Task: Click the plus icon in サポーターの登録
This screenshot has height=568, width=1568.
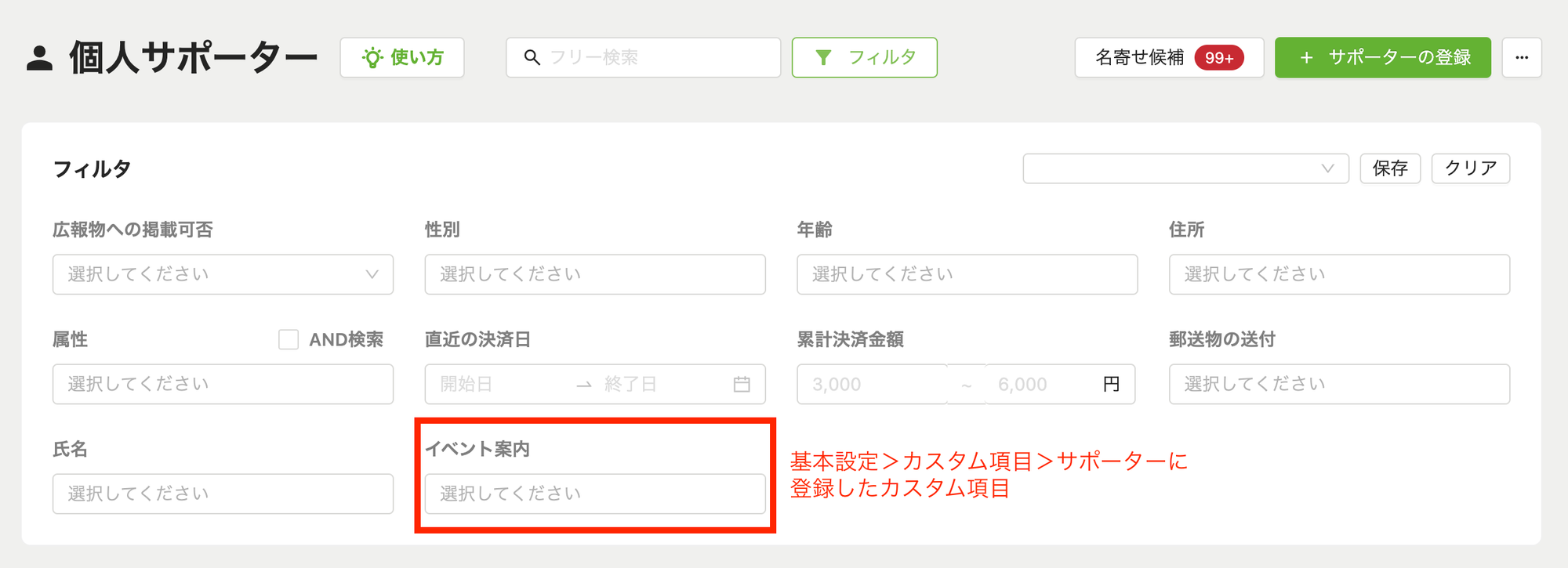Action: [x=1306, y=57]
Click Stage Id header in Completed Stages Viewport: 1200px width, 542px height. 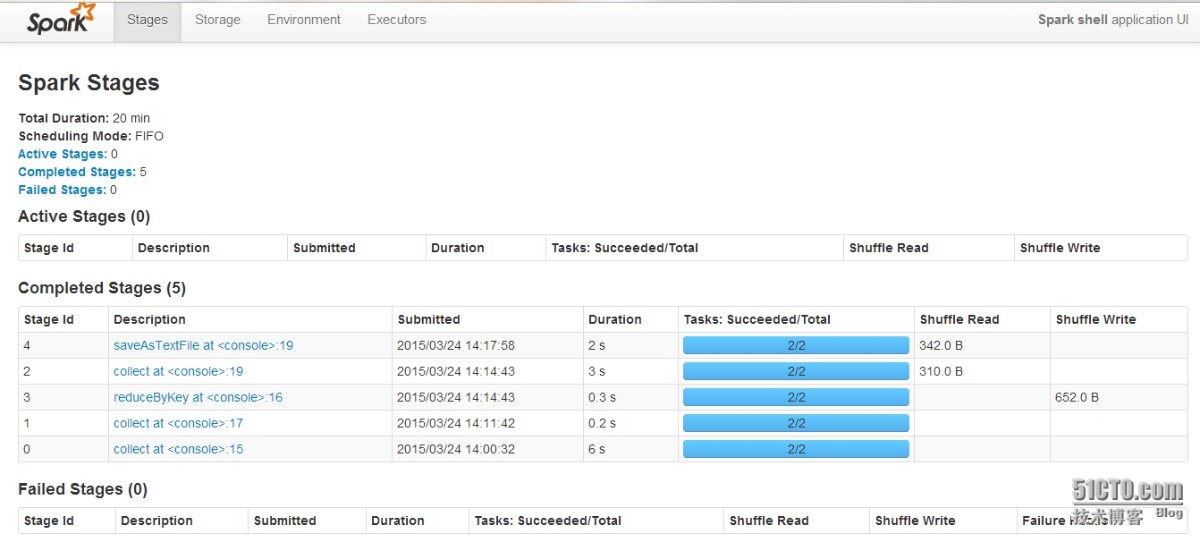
...
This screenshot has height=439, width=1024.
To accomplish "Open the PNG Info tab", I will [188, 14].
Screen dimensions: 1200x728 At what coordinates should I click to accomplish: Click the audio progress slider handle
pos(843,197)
==
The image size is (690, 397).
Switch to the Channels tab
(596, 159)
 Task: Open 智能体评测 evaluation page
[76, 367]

> Exercise
Please set down, exactly and with no pictures, the lines in the entries above starting at the one holding "Task: Click the plus icon in サポーターの登録" and ending at the one holding "Click Stage Id", ends included.

> The answer
Task: Click the plus icon in サポーターの登録
This screenshot has height=568, width=1568.
Action: [x=1306, y=57]
Click Stage Id header in Completed Stages Viewport: 1200px width, 542px height. 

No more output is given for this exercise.